Original topic: tidb集群只有三台tikv,现在一台tikv机器处于不可控状态,重启这台机器有什么影响嘛
[TiDB Usage Environment] Production
[TiDB Version] v4.0.9
[Encountered Problem] The TiDB cluster has only three TiKV nodes, and one of the TiKV machines is currently uncontrollable.
[Reproduction Path] Tried to stop the TiKV service on the uncontrollable machine through the control machine, but found it couldn’t be controlled or stopped.
[Problem Phenomenon and Impact]
Not sure what impact a direct hard reboot would have.
If one of the TiKV nodes is uncontrollable, it is recommended to first add a new node and then decommission the uncontrollable one.
This can maintain service availability. If you directly restart the TiKV node, it won’t meet the condition of having 3 replicas, which will affect the ability to provide read and write services (the service may be unavailable for a short period).
After the restart is complete, if the TiKV node can recover normally, the service will automatically resume.
Using the command tiup cluster stop <cluster_name> -N *.*.*.*:***
on the control machine is not successful, and that machine cannot be logged into.
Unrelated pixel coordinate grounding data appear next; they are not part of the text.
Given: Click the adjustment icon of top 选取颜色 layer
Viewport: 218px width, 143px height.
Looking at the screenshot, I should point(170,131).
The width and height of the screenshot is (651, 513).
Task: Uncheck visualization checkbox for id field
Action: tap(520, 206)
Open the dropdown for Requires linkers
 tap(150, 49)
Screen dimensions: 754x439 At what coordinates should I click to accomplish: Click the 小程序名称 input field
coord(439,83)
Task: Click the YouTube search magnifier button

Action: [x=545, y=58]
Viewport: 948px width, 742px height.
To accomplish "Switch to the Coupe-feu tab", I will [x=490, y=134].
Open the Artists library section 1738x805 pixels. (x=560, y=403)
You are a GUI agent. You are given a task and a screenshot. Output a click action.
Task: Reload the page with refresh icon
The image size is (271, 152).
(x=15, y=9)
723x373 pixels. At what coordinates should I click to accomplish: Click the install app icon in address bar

Other machines also cannot access it remotely. Is there any other way to take it offline? We also have another rather silly issue, which is that no other machines have been added.
Backup methods are great.
Does the restart refer to restarting the cluster or just the uncontrollable TiKV machine?
If it is already uncontrollable and inaccessible, I feel that restarting this TiKV machine won’t have much impact.
After restarting the machine, one of the three TiKV nodes will go down. At this time, the TiKV cluster will be in a read-only state and cannot be written to. Once the restart is complete and the TiKV service starts normally, PD will perform scheduling. After the scheduling is completed, the cluster will return to normal.
Uncontrolled machines will enter an abnormal state in the PD instance if no heartbeat is detected, and no scheduling will be done for those uncontrolled machines.
The key is still to add a node.
Although I can’t control my machine, PD can detect it normally. It’s very strange. We just can’t log in.
This topic was automatically closed 60 days after the last reply. New replies are no longer allowed.